* [Problem to solve] Rewrite the items from the line with "Given: Open the share sheet icon" to the line with "Looking at the screenshot, I should 566,162.", inclusive, as a two-column CSV headed item_text and answer, one row per item, with each value in a single quoted field and its line breaks replaced by spaces. Leave the pictures out.

* [Stored records]
════════════════
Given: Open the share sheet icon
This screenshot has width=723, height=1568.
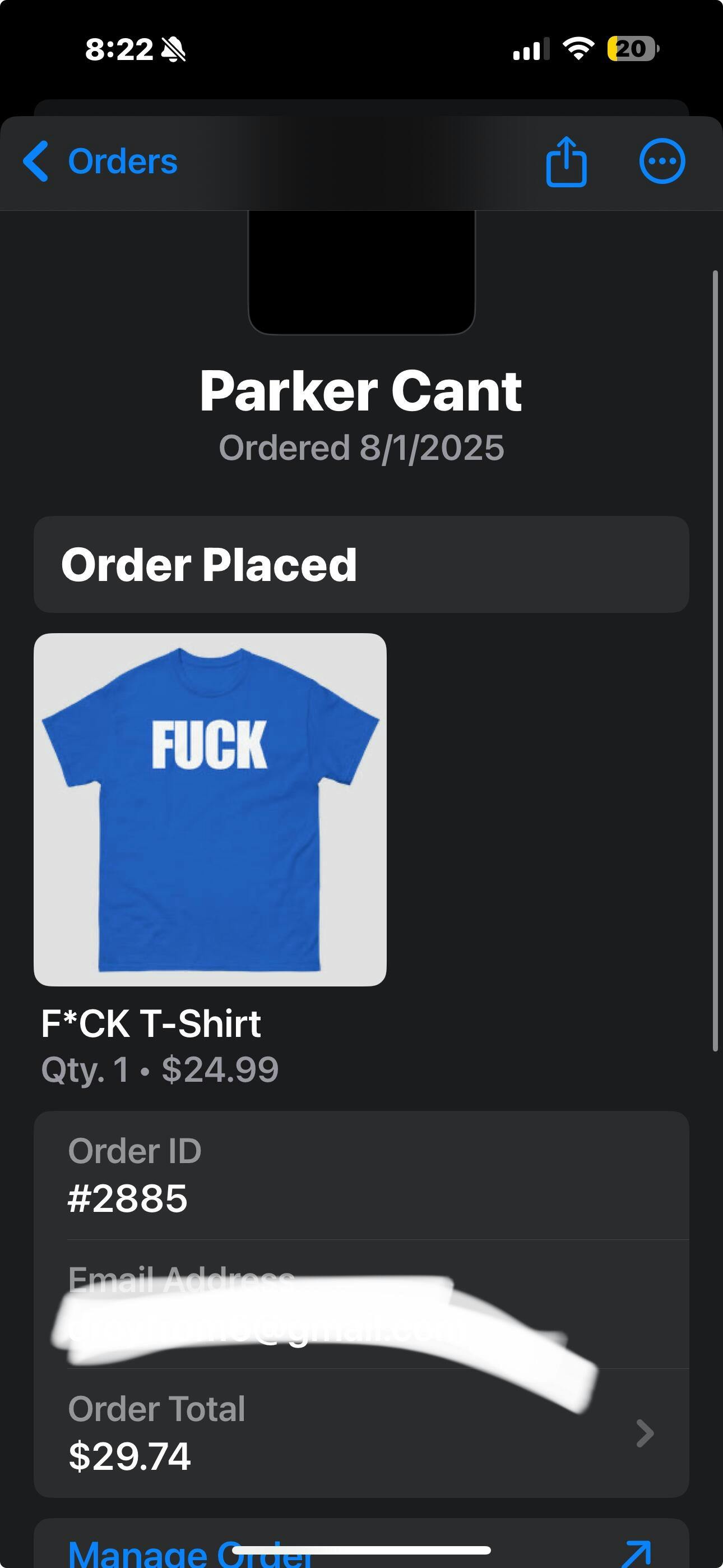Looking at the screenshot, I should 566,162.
════════════════
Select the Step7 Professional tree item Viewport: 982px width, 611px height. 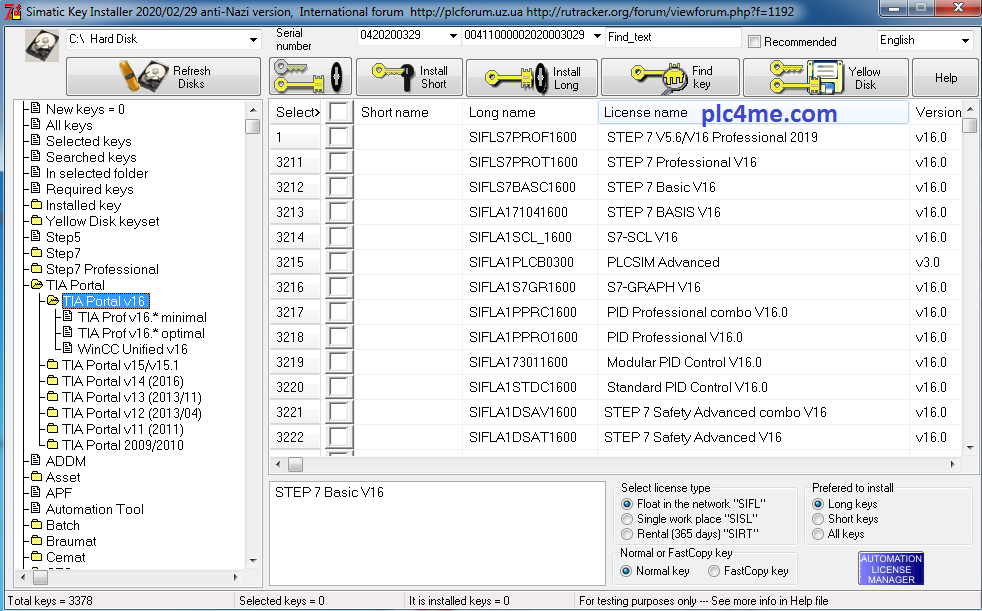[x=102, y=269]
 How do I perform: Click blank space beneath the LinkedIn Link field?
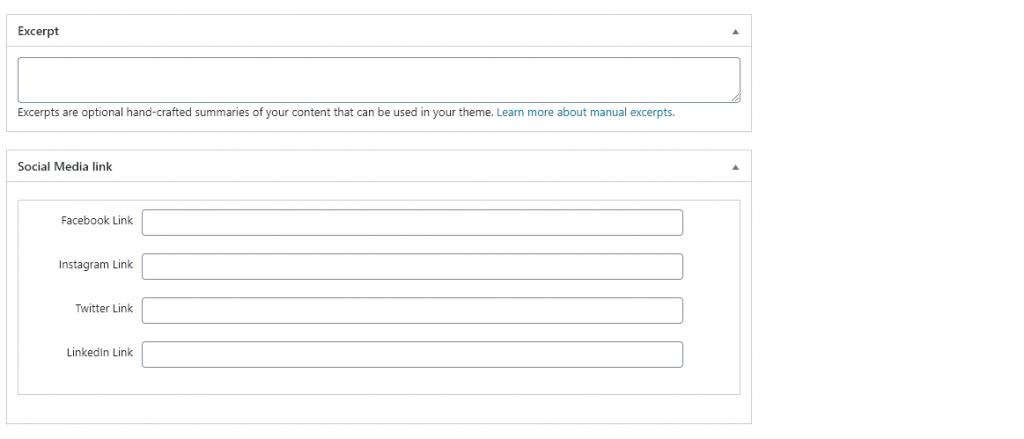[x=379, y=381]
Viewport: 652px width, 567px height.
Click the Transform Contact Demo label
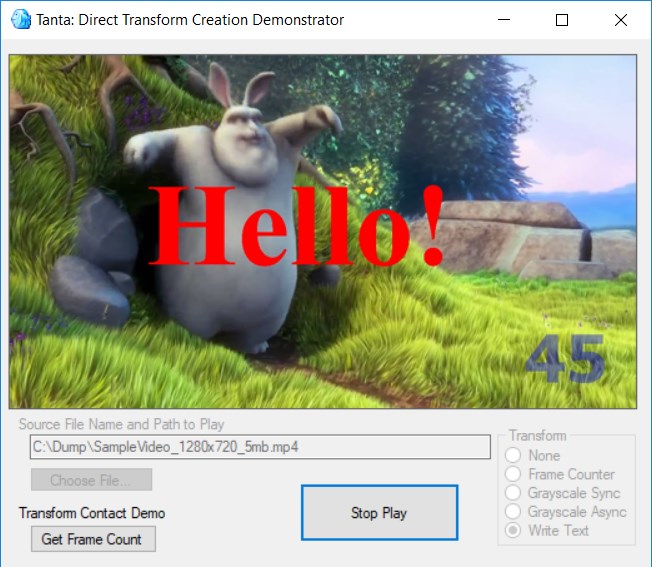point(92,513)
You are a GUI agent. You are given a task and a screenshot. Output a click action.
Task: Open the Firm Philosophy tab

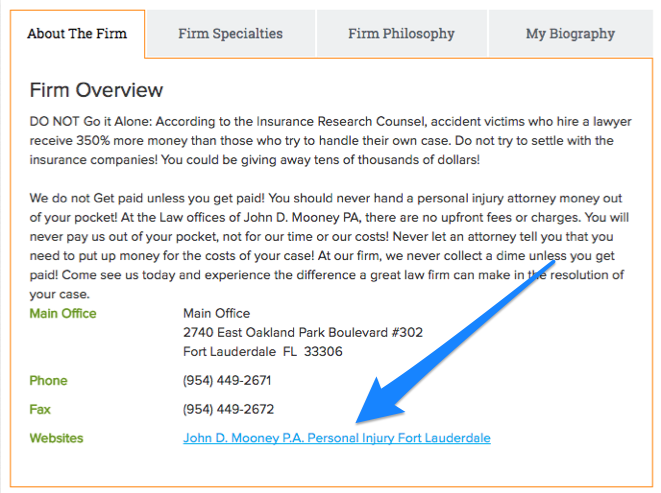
════════════════
* [The reply]
item_text,answer
"Given: Open the share sheet icon This screenshot has width=723, height=1568.","Looking at the screenshot, I should 566,162."